• Written instruction: According to the excerpt on OpenTelemetry deployment modes, where does the centralized OpenTelemetry Collector operate in a gateway deployment?

• Selected extract:
begin

2. Agent deployment—layer with ADOT or OpenTelemetry

With agent-based deployment, a collector is used to send telemetry data from the application, such as a Lambda layer with an OpenTelemetry Collector. This approach enhances observability by providing additional processing capabilities and flexibility.

Benefits of using “agent” mode with a collector:

  • Improved processing capabilities for handling telemetry data more efficiently
  • Configurable options such as batching, retries, and data modification
  • Access to more features of the OpenTelemetry Collector for better customization and optimization

Drawbacks of this setup:

  • Requires a collector to run alongside each application, adding complexity
  • Increased maintenance effort when managing multiple services
  • Regular upgrades and security patching are necessary for each deployed collector
A diagram showing data going from Lambda to an OTel Colector layer extension and then to an observability platform

3. Gateway deployment

With a gateway deployment, a centralized OpenTelemetry Collector operates behind a load balancer, providing a scalable, highly available, and easily upgradable solution for telemetry data management.

Benefits of gateway mode:

  • Single endpoint for all services, allowing backend components to be replaced or evolved without impacting applications
  • Centralized configuration, simplifying management and reducing operational overhead
  • Batching, compression, and attribute modification (e.g., reducing cardinality) for optimized performance
  • Better solution for tail-based sampling: the first layer of collector routes all spans of a trace to the same collector in the downstream deployment using a load-balancing exporter, while the second layer performs tail sampling
  • Multi-vendor support, enabling data to be sent to multiple vendors simultaneously for comparison.

end

[Rows from a screen grounding dataset]
begin

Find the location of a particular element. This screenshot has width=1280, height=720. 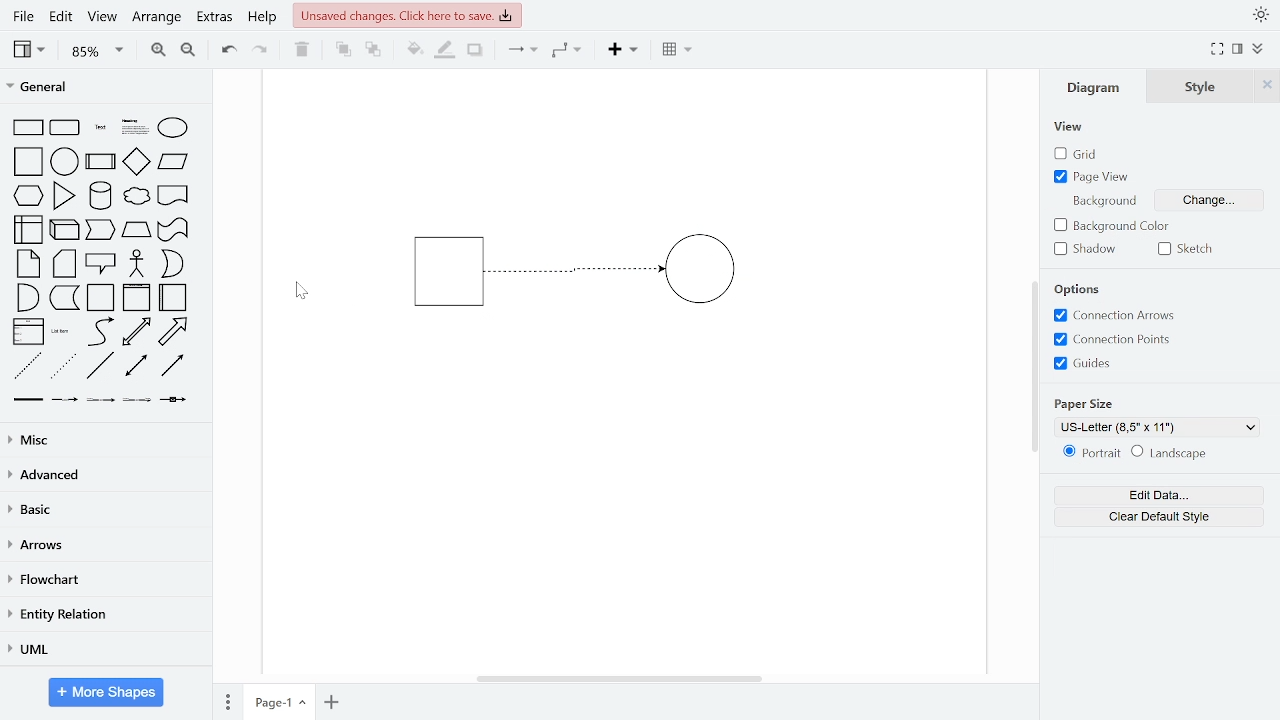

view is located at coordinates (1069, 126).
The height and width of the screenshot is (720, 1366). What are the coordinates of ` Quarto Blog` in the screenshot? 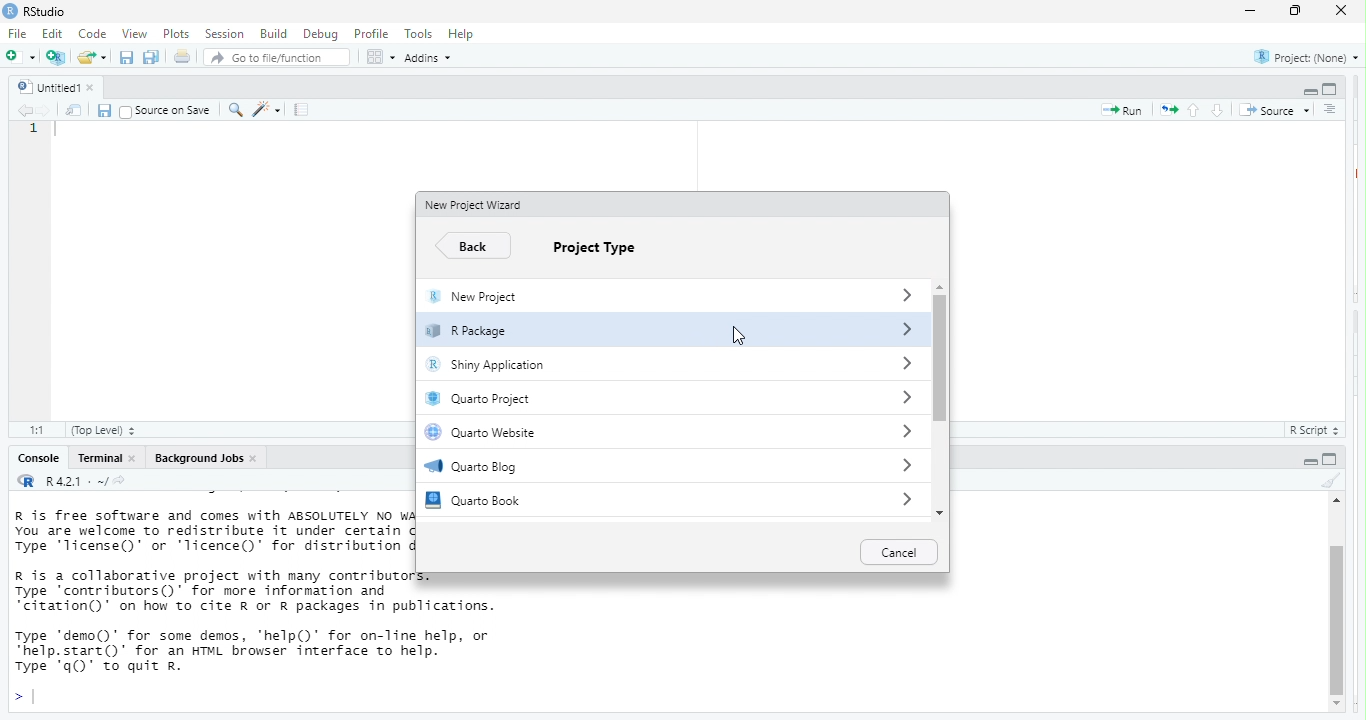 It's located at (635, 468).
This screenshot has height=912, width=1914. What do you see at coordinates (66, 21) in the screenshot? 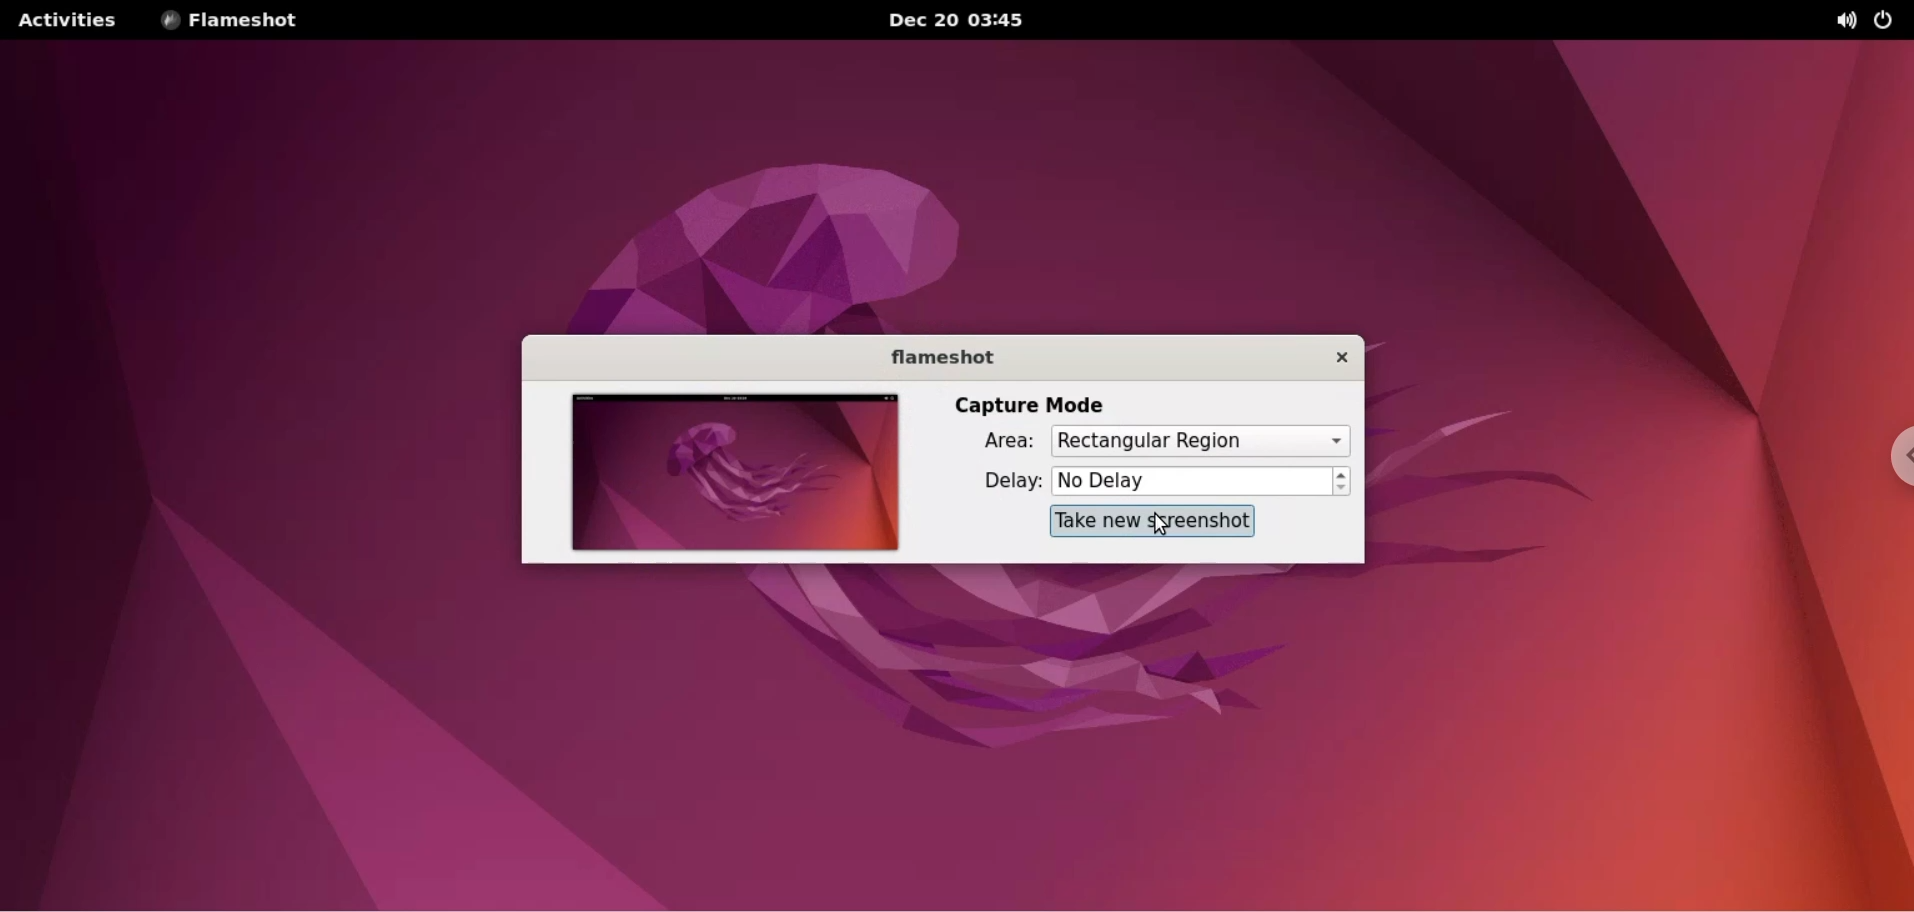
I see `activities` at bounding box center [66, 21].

end

• Result for this exercise: Behind a load balancer.